To reduce costs associated with launching multicenter studies while increasing patient and physician participation in clinical research, PCTs should rapidly transition away from trial-specific networks to a comprehensive infrastructure that includes both clinical practice sites and AHCs.

DATA SHARING

The product of any research study is not the set of conclusions drawn by the investigators reported in publication; it is the set of data collected in the course of that research study, the evidence to support those conclusions. It is important that the datasets resulting from each adequately powered PCT be explored both to check the internal validity of the conclusions of the PCT (to prevent unrecognized false positives in the research literature), and to generate hypotheses in more breadth and depth for future PCTs and the information necessary to design well-powered PCTs to test those hypotheses. In that way, each PCT answers the research question it is designed to answer and provides the platform for future PCTs. Thus the value of each PCT can be leveraged to advance scientific knowledge.
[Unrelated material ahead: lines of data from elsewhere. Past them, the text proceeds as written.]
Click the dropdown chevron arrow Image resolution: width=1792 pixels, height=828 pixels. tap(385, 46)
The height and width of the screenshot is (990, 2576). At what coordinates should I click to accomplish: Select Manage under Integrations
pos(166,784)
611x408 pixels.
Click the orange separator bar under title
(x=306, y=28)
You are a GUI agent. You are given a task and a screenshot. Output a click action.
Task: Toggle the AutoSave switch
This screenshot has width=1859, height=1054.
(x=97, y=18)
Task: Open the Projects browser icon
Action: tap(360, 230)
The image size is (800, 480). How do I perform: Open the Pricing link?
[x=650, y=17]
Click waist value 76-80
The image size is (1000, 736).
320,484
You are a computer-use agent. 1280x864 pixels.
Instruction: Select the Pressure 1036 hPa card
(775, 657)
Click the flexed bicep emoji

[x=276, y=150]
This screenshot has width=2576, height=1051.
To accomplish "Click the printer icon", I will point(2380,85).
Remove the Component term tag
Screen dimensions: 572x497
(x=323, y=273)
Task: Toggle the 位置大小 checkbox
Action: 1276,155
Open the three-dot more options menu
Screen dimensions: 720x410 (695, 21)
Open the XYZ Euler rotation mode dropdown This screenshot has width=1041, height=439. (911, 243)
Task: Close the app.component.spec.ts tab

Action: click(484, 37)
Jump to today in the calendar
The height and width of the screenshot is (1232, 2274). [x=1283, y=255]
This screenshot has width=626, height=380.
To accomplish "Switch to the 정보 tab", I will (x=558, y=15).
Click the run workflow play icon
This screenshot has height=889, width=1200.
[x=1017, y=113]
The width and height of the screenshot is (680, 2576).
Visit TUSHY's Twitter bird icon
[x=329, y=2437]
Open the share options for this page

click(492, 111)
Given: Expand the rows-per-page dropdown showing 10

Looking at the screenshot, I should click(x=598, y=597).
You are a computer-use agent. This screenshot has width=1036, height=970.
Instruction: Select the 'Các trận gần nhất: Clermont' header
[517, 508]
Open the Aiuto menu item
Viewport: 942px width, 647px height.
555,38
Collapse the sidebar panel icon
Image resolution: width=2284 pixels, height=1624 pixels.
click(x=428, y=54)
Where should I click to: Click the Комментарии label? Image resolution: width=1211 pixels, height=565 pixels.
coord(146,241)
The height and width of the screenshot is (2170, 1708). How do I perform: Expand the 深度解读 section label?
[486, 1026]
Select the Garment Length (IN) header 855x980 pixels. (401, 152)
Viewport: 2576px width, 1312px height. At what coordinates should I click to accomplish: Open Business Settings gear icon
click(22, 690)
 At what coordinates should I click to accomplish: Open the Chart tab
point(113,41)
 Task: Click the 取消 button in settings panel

Consequently, the exploration of each PCT dataset should be available not only to the participants of the study, but to other researchers as well. Funders, such as NIH, are often reluctant to approve for funding validation studies because they are not novel enough, and exploratory studies because they are considered too novel (ie, ‘fishing expeditions’). As a result, PCTs are often based on findings in the research literature that are false positives, but never identified as such because of absence of validation of any kind, and are often weakly designed because of absence of information that would be readily available in exploring past studies. If it were required that researchers share the data that underlie each publication of a PCT with other qualified researchers immediately upon publication, and to make all the data from a PCT available, say, 3 years after completion of the PCT, both such problems would be mitigated without the investment of major further funding. The knowledge that data will be shared also often improves data checking and documentation as well.

Recommendation no. 10

The NIMH should continue (as it has for the T-PCTs) to make publicly funded clinical trial data sets available and should expand this practice to other NIMH-funded studies in order to provide the best possible basis for design new PCTs.

SUMMARY

The completion of any well-designed, well-executed and carefully reported research study has two effects. The better recognized effect is that of extending the knowledge in that particular area of research. Here, we have focused on the second effect. That is with each well-done study, researchers learn a little more as to how to do such studies better in the future, better both in terms of scientific quality, but also in terms of cost efficiency. What is learned may warn against certain tactics, multiplicity of research hypotheses that cannot be optimally addressed with a single research design, or ambiguous conclusions that can mislead subsequent clinical decision making. However, what may also be learned are better methods of research design, such as the moderator/mediator testing of the MTA, the equipoise randomization of the STAR*D, or even an integrated outcome measure of CATIE.